Make an exact reproduction of all the data.

###

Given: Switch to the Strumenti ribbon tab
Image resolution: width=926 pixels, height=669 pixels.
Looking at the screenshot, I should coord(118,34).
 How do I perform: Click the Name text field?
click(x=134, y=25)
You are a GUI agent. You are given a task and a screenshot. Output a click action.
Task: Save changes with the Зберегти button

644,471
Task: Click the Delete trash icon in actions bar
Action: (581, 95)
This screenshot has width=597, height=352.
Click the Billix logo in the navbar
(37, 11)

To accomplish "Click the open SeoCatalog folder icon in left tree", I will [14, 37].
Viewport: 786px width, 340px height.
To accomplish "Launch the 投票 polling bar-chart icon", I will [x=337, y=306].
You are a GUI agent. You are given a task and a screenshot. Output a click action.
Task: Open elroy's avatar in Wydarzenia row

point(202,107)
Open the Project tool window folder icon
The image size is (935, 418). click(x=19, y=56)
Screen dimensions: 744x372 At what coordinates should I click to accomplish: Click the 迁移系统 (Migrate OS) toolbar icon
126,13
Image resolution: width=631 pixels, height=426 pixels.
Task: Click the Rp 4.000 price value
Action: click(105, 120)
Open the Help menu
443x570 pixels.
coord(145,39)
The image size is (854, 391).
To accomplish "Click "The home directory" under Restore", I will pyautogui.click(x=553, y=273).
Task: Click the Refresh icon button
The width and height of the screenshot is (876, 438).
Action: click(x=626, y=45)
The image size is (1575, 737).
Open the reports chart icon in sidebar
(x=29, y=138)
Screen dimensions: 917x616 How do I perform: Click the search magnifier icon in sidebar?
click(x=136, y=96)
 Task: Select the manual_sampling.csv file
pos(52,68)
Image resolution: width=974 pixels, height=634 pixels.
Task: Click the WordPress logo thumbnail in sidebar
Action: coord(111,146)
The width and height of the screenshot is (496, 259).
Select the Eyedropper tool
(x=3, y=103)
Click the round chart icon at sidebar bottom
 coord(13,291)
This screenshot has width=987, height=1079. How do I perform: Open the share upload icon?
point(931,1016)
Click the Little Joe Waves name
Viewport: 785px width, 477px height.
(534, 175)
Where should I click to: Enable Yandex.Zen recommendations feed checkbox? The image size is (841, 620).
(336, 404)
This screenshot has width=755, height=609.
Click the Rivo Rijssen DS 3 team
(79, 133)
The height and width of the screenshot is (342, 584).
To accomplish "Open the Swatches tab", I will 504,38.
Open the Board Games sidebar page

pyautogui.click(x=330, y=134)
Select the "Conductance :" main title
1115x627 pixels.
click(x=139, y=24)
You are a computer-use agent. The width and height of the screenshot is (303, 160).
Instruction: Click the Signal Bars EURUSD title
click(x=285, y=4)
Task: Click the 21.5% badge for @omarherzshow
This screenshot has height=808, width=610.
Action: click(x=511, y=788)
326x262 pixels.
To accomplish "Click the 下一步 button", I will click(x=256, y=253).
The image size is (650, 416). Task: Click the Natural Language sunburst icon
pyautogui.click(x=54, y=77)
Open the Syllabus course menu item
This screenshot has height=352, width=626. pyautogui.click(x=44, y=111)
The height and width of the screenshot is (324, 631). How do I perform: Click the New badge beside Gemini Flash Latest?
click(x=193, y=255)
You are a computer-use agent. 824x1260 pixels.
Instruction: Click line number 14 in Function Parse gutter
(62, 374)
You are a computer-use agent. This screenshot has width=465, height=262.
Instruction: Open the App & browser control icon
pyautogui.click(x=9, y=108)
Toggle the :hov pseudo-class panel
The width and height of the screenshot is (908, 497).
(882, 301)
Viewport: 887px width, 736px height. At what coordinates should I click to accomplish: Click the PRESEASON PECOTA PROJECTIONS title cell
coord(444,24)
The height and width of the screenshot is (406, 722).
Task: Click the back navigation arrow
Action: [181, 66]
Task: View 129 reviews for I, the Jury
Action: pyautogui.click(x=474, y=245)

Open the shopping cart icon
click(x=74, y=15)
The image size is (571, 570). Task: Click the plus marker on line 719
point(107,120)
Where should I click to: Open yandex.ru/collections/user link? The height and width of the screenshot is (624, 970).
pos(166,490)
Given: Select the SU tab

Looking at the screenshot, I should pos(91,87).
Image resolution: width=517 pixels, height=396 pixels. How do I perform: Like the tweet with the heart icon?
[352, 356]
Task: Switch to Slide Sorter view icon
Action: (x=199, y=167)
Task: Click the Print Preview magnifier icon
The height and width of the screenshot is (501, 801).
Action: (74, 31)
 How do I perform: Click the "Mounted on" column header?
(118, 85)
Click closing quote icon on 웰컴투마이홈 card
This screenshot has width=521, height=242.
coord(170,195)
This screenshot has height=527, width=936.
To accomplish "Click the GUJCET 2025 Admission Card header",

###

Response to the exercise:
Given: Switch to the Strumenti ribbon tab
Image resolution: width=926 pixels, height=669 pixels.
Looking at the screenshot, I should coord(118,34).
 How do I perform: Click the Name text field?
click(x=134, y=25)
You are a GUI agent. You are given a task and a screenshot. Output a click action.
Task: Save changes with the Зберегти button

644,471
Task: Click the Delete trash icon in actions bar
Action: (581, 95)
This screenshot has width=597, height=352.
Click the Billix logo in the navbar
(37, 11)

To accomplish "Click the open SeoCatalog folder icon in left tree", I will [14, 37].
Viewport: 786px width, 340px height.
To accomplish "Launch the 投票 polling bar-chart icon", I will [x=337, y=306].
You are a GUI agent. You are given a task and a screenshot. Output a click action.
Task: Open elroy's avatar in Wydarzenia row

point(202,107)
Open the Project tool window folder icon
The image size is (935, 418). click(x=19, y=56)
Screen dimensions: 744x372 At what coordinates should I click to accomplish: Click the 迁移系统 (Migrate OS) toolbar icon
126,13
Image resolution: width=631 pixels, height=426 pixels.
Task: Click the Rp 4.000 price value
Action: click(105, 120)
Open the Help menu
443x570 pixels.
coord(145,39)
The image size is (854, 391).
To accomplish "Click "The home directory" under Restore", I will pyautogui.click(x=553, y=273).
Task: Click the Refresh icon button
The width and height of the screenshot is (876, 438).
Action: click(x=626, y=45)
The image size is (1575, 737).
Open the reports chart icon in sidebar
(x=29, y=138)
Screen dimensions: 917x616 How do I perform: Click the search magnifier icon in sidebar?
click(x=136, y=96)
 Task: Select the manual_sampling.csv file
pos(52,68)
Image resolution: width=974 pixels, height=634 pixels.
Task: Click the WordPress logo thumbnail in sidebar
Action: coord(111,146)
The width and height of the screenshot is (496, 259).
Select the Eyedropper tool
(x=3, y=103)
Click the round chart icon at sidebar bottom
 coord(13,291)
This screenshot has width=987, height=1079. How do I perform: Open the share upload icon?
point(931,1016)
Click the Little Joe Waves name
Viewport: 785px width, 477px height.
(534, 175)
Where should I click to: Enable Yandex.Zen recommendations feed checkbox? The image size is (841, 620).
(336, 404)
This screenshot has width=755, height=609.
Click the Rivo Rijssen DS 3 team
(79, 133)
The height and width of the screenshot is (342, 584).
To accomplish "Open the Swatches tab", I will 504,38.
Open the Board Games sidebar page

pyautogui.click(x=330, y=134)
Select the "Conductance :" main title
1115x627 pixels.
click(x=139, y=24)
You are a computer-use agent. The width and height of the screenshot is (303, 160).
Instruction: Click the Signal Bars EURUSD title
click(x=285, y=4)
Task: Click the 21.5% badge for @omarherzshow
This screenshot has height=808, width=610.
Action: click(x=511, y=788)
326x262 pixels.
To accomplish "Click the 下一步 button", I will click(x=256, y=253).
The image size is (650, 416). Task: Click the Natural Language sunburst icon
pyautogui.click(x=54, y=77)
Open the Syllabus course menu item
This screenshot has height=352, width=626. pyautogui.click(x=44, y=111)
The height and width of the screenshot is (324, 631). How do I perform: Click the New badge beside Gemini Flash Latest?
click(x=193, y=255)
You are a computer-use agent. 824x1260 pixels.
Instruction: Click line number 14 in Function Parse gutter
(62, 374)
You are a computer-use agent. This screenshot has width=465, height=262.
Instruction: Open the App & browser control icon
pyautogui.click(x=9, y=108)
Toggle the :hov pseudo-class panel
The width and height of the screenshot is (908, 497).
(882, 301)
Viewport: 887px width, 736px height. At what coordinates should I click to accomplish: Click the PRESEASON PECOTA PROJECTIONS title cell
coord(444,24)
The height and width of the screenshot is (406, 722).
Task: Click the back navigation arrow
Action: [181, 66]
Task: View 129 reviews for I, the Jury
Action: pyautogui.click(x=474, y=245)

Open the shopping cart icon
click(x=74, y=15)
The image size is (571, 570). Task: Click the plus marker on line 719
point(107,120)
Where should I click to: Open yandex.ru/collections/user link? The height and width of the screenshot is (624, 970).
pos(166,490)
Given: Select the SU tab

Looking at the screenshot, I should pos(91,87).
Image resolution: width=517 pixels, height=396 pixels. How do I perform: Like the tweet with the heart icon?
[352, 356]
Task: Switch to Slide Sorter view icon
Action: (x=199, y=167)
Task: Click the Print Preview magnifier icon
The height and width of the screenshot is (501, 801).
Action: (74, 31)
 How do I perform: Click the "Mounted on" column header?
(118, 85)
Click closing quote icon on 웰컴투마이홈 card
This screenshot has width=521, height=242.
coord(170,195)
This screenshot has height=527, width=936.
To accomplish "Click the GUJCET 2025 Admission Card header",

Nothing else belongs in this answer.